- [TASK DETAILS] Once the line containing "Click the Download LOAD icon" is reached in the listing below, reproduce it and all later lines through the final one exactly, but omit any pictures.
• • • •
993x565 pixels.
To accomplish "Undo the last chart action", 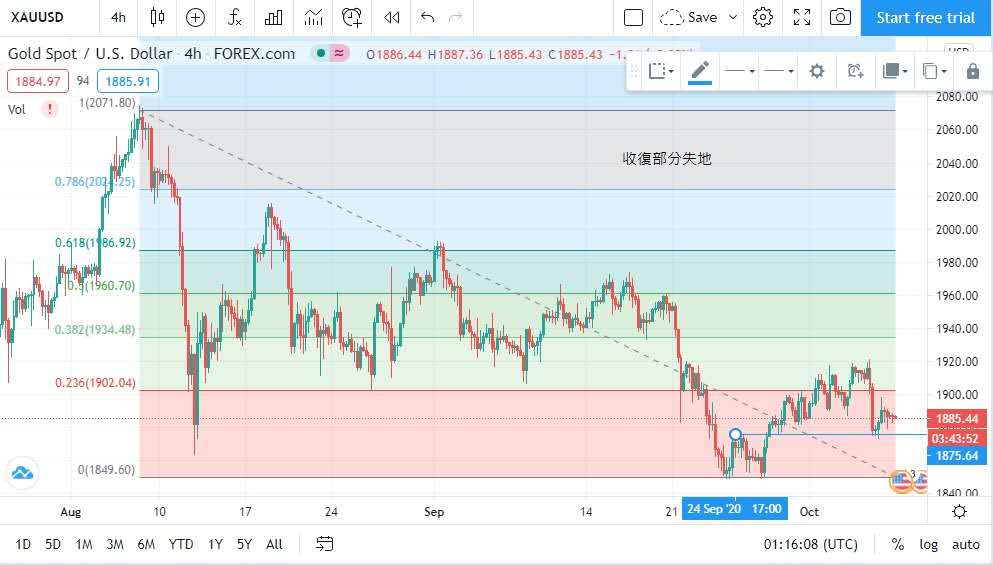I will (428, 17).
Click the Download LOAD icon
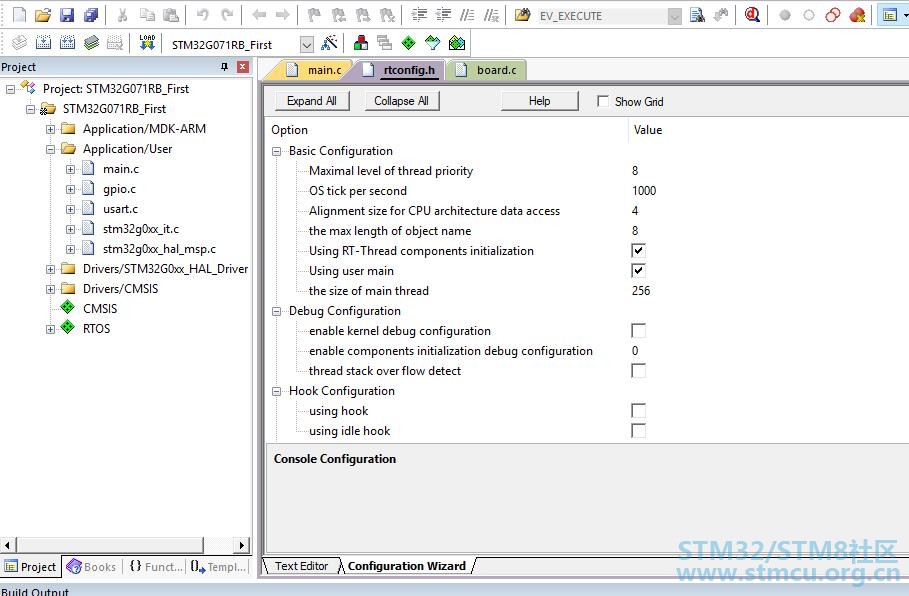Image resolution: width=909 pixels, height=596 pixels. (147, 43)
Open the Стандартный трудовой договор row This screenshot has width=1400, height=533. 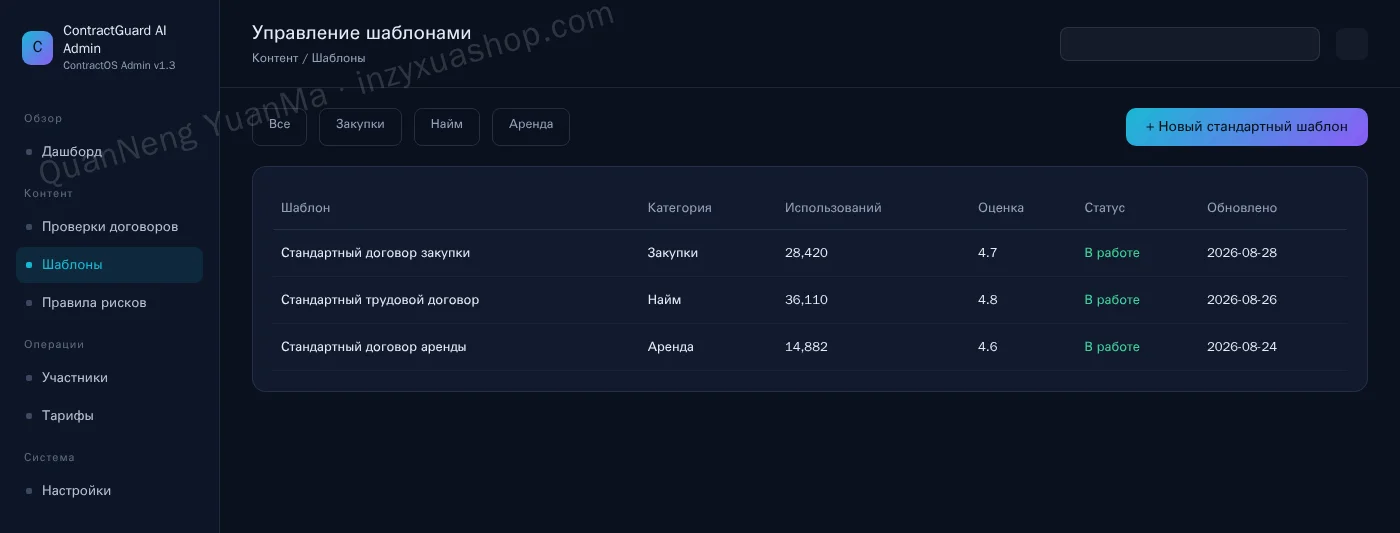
• • • •
- [RESULT OF THE EXERCISE]
Click the Download LOAD icon
Image resolution: width=909 pixels, height=596 pixels. (147, 43)
Open the Стандартный трудовой договор row This screenshot has width=1400, height=533. 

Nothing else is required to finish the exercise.